▶ **EXERCISE BRIEF**
The word "computer" may appear in some lines of the data; copy every such line.

(Dataset excerpts)

# # # # # # #

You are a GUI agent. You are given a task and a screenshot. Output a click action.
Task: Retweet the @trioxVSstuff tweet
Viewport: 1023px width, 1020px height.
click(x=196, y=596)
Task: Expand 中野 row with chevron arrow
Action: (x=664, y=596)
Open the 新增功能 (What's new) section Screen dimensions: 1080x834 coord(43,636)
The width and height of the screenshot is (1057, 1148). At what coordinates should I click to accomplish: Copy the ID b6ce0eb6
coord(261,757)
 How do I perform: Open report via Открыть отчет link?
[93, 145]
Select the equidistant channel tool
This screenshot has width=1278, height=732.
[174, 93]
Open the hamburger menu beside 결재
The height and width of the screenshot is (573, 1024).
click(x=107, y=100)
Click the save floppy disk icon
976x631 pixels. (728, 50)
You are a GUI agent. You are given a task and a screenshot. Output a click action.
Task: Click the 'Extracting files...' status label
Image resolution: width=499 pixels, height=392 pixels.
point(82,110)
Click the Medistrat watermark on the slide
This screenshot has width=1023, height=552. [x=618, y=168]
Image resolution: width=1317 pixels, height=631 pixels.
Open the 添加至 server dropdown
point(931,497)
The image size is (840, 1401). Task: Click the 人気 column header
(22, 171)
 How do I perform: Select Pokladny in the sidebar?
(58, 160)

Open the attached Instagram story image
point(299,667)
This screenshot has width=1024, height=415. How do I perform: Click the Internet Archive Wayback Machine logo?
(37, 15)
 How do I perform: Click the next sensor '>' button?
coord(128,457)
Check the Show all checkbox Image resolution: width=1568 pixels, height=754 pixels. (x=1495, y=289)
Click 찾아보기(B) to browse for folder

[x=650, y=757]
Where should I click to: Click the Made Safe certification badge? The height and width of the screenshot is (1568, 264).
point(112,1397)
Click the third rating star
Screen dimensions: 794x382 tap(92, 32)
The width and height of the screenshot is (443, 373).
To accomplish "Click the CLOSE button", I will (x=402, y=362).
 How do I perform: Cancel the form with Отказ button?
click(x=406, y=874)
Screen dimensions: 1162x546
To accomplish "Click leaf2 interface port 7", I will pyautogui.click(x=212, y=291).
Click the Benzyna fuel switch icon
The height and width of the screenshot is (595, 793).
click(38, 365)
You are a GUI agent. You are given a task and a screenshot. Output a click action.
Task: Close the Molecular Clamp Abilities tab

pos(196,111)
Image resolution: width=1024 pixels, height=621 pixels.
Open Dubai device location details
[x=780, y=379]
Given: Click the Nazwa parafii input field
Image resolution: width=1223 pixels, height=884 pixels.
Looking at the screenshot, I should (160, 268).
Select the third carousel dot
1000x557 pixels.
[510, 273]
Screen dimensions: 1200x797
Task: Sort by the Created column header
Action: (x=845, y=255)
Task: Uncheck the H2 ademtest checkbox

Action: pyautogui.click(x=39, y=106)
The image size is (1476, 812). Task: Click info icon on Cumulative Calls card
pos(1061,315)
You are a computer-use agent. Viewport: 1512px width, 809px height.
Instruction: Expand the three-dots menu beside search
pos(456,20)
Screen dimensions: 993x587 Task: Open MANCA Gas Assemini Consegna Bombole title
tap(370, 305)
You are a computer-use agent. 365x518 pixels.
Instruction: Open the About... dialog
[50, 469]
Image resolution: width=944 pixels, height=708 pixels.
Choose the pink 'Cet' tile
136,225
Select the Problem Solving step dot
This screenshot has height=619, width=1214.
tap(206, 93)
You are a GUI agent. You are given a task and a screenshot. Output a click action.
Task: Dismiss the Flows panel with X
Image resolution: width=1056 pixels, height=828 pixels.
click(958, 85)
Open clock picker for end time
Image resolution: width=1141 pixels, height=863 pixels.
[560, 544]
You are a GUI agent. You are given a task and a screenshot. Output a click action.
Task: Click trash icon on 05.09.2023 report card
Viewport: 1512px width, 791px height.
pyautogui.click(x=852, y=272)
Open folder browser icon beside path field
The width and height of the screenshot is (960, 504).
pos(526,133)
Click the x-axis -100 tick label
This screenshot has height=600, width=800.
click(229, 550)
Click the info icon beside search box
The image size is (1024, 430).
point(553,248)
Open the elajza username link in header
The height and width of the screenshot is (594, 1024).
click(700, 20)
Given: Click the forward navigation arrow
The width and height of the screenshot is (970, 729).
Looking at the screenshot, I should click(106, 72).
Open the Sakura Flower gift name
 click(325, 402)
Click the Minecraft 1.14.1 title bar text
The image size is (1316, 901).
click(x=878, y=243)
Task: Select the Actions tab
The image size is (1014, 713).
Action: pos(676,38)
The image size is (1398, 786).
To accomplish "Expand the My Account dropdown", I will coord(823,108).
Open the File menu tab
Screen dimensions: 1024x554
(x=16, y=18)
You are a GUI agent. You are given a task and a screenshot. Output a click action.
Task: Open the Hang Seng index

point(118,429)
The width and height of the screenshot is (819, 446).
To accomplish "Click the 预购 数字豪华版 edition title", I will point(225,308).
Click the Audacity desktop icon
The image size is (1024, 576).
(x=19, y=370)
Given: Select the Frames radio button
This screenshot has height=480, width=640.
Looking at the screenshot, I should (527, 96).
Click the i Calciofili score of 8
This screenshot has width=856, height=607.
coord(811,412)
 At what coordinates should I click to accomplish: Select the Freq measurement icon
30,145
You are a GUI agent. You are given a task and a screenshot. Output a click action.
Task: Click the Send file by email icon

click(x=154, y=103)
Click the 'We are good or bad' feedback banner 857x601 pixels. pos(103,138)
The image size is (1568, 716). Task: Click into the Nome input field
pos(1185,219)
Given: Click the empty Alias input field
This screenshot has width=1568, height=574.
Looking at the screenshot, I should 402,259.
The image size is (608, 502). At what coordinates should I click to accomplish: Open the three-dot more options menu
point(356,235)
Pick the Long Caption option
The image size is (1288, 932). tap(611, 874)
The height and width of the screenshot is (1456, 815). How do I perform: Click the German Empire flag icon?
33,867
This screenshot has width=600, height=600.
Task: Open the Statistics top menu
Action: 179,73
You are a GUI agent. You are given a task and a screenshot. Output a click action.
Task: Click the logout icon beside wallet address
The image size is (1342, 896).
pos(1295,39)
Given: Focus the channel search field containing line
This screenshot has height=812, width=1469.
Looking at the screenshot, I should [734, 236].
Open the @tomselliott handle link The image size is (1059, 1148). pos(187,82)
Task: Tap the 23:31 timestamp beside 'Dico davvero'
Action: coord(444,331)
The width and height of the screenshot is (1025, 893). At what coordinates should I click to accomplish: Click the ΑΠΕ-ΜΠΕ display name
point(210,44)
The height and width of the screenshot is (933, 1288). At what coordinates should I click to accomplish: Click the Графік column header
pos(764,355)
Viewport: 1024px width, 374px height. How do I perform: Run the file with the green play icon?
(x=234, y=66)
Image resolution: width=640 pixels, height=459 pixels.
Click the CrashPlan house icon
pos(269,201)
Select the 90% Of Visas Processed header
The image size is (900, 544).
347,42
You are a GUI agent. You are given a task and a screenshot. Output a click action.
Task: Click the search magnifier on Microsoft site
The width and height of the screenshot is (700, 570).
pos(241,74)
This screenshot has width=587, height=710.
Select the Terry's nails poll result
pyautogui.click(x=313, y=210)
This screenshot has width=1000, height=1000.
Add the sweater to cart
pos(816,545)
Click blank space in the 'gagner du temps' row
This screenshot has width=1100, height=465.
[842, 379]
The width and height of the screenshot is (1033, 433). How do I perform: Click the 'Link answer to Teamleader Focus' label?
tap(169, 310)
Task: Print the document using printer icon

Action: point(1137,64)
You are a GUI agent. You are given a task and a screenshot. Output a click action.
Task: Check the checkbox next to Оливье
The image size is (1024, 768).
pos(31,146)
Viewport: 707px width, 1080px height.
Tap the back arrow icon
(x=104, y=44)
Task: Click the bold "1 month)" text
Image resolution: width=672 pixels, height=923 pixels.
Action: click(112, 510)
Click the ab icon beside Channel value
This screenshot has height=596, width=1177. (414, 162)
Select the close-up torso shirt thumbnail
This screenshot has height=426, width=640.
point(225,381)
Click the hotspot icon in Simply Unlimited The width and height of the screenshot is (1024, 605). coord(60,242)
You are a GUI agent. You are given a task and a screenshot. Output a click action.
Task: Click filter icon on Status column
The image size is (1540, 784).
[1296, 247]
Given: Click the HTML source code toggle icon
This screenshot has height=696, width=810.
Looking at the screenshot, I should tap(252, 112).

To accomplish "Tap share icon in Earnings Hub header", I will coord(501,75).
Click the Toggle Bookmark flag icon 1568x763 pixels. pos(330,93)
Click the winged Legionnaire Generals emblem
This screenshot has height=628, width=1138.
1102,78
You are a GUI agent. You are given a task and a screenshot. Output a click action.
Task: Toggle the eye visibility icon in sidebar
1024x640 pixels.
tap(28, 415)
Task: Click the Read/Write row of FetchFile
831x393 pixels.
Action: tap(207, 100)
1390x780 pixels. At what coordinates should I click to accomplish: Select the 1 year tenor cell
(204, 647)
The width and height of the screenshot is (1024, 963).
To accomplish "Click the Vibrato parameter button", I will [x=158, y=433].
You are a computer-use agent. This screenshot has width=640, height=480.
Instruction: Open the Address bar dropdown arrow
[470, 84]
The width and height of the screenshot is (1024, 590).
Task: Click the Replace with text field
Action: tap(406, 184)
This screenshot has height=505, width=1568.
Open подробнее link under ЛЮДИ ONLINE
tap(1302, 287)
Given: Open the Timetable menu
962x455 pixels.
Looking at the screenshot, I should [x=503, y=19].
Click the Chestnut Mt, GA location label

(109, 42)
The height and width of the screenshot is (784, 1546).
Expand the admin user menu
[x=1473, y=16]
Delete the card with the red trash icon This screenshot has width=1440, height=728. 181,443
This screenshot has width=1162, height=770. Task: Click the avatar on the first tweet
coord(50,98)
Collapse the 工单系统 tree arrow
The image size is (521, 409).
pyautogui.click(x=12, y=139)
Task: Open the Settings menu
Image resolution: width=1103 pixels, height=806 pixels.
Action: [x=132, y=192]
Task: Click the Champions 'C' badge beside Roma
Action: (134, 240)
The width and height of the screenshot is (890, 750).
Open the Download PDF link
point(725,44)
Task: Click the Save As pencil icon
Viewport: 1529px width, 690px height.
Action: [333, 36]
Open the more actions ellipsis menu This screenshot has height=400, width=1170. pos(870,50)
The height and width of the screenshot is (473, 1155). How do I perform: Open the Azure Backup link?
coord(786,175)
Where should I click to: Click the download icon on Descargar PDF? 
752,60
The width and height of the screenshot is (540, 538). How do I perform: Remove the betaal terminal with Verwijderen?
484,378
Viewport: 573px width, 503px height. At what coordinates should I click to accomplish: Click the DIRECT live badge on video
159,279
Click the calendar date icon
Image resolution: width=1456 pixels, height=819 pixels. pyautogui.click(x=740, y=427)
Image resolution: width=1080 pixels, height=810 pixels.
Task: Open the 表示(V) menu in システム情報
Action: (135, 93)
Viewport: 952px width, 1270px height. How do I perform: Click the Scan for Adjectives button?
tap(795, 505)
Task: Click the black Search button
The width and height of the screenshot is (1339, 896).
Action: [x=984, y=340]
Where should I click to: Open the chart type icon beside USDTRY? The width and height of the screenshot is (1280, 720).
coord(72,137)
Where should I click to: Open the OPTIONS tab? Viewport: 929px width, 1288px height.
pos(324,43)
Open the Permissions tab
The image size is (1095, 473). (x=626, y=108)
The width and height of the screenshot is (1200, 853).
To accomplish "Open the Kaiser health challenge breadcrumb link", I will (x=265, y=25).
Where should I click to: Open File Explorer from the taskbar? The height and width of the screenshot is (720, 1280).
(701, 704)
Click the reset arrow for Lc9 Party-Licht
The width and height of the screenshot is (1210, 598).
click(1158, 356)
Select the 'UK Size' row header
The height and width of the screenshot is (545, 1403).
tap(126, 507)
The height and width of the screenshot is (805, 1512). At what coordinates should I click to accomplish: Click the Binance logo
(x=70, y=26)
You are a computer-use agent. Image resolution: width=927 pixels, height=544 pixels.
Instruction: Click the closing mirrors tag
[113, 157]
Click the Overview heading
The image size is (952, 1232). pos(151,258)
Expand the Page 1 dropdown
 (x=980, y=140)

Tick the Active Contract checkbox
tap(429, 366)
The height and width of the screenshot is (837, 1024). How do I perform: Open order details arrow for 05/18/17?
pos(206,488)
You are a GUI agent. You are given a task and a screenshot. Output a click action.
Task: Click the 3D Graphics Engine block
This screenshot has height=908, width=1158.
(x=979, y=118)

# # # # # # #

▶ **RESULT**
You are a computer-use agent. Viewport: 1512px width, 809px height.
You are a computer-use agent. 365x518 pixels.
You are a computer-use agent. This screenshot has width=640, height=480.
You are a computer-use agent. Image resolution: width=927 pixels, height=544 pixels.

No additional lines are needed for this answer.